I have four kids. Not just any kids. My kids are special. Yeah, I know. Everyone thinks their kids are special, but you don’t understand. My kids are really something else. My kids will wear you out, exhaust your sanity, eat everything in your house, disassemble your car, send the neighbors to the E.R., somehow manage to be elected class Gestapo leader, and start a new cosmetic company all in the same day. They are going to be president some day. At least my third one is. The first is going to be her lawyer though, the second is going to be her demolition crew, and the fourth is going to be her celebrity endorser.
I also have a dog. This dog runs like a greyhound, sheds like a himalayan cat, eats like a Saint Bernard, chases UPS guys like a junkyard Doberman Pincer, and pulls on his leash like a Siberian Husky in the Iditarod.

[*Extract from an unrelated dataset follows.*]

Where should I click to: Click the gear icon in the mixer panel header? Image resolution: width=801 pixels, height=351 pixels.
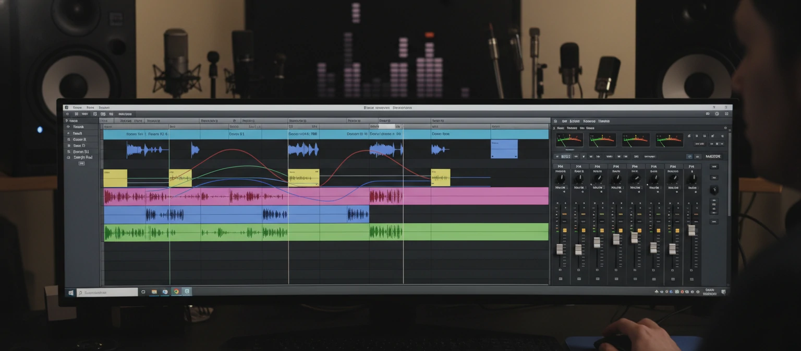726,128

So while I was attempting to pack, my kids let the dog out of the house, and down the road he went. His gleeful bounds across hedges and yards put the nearby deer to shame. My son followed after him in his dad’s golf cart zigzagging across the edges of neighboring yards in a vain attempt to rein him back in to the relative safety of our own yard. I finally got in my Jeep and told Son to go home. I went after the dog and finally caught up to him nearing the end of our street about 3/4 of a mile away, where he promptly came lumbering over at my demand as I opened the door to the car. He loves the car. He must’ve thoroughly enjoyed his romp through the neighborhood judging from his satisfied panting and drooling all over the backseat.
The house is still not packed yet. We are all still alive though.